The endoplasmic reticulum (ER) is responsible for properly folding and transporting proteins. Protein misfolding may cause excess stress on the ER by which some genetic mutations as well as environmental triggers can cause stress in the ER which can lead to an accumulation of misfolded proteins, which can lead to cell death. Additionally, neuronal signaling dysfunction has been implicated in Alzheimer's, Parkinson's, and various neurodegenerative disorders. Taylor et. al 2011 has shown UPR non-cell autonomous signaling from neurons to intestinal cells; however, the area of glutamate signaling was not explored.
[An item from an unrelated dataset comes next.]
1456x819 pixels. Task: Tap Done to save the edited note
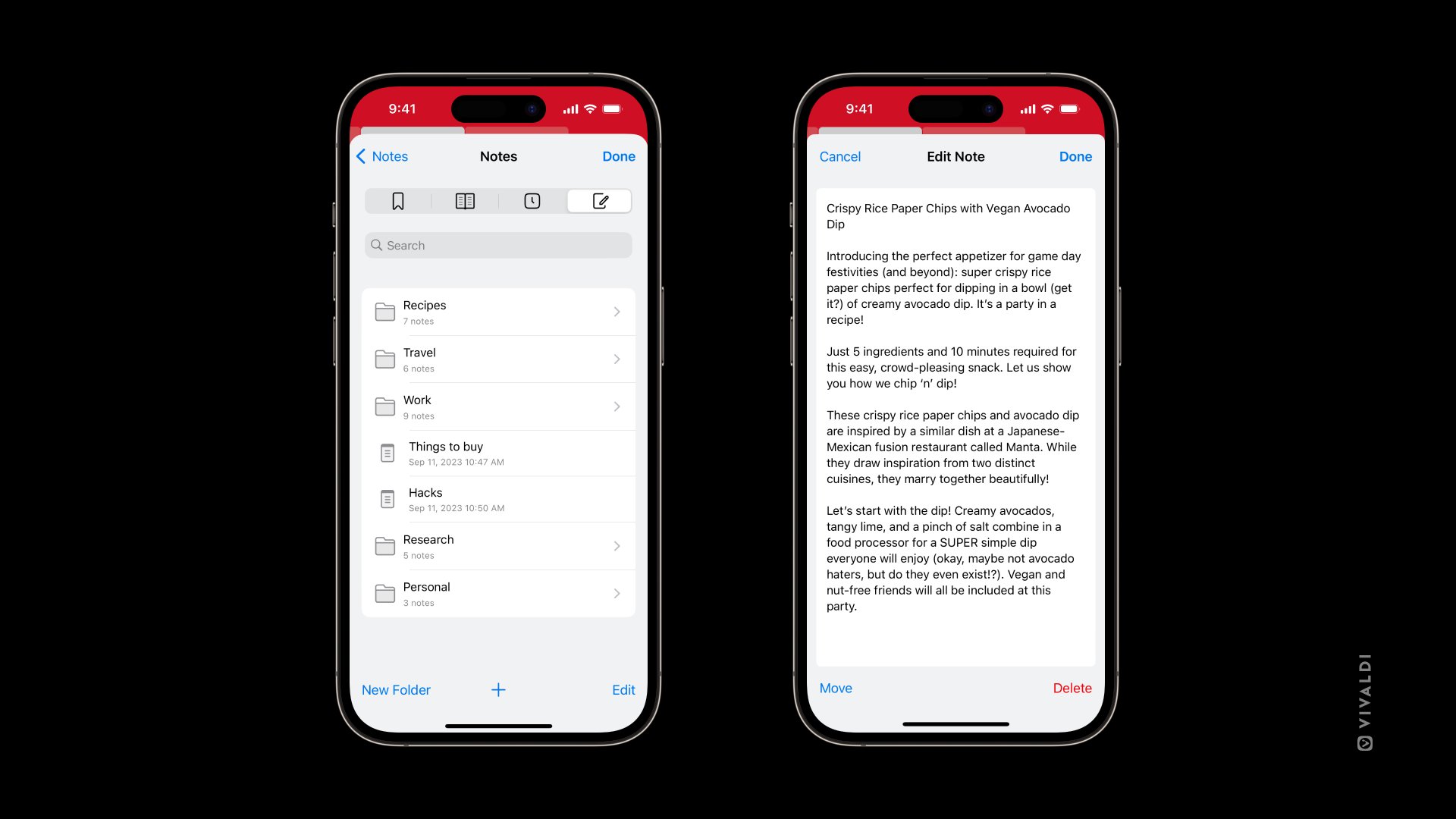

Here I investigate this by performing ER stress assays using an ER stressing molecule, tunicamycin, on the model organism C. elegans carrying a non-functional glutamate receptor (nmr-1) a reporter construct (hsp-4p::gfp). The animals were subjected to these assays and qualitatively analyzed for UPR activation via microscopy imaging, followed by quantitative analysis via Western blotting technique. The data indicate that the nmr-1 mutant animals are sensitized to ER stress which results in increased UPR, which complements the Taylor et. al 2011 study. Data collected from this study merits further investigation of other genes involved in glutamate signaling such as glr-1 and eat-4 to fully understand glutamate signaling on the UPR.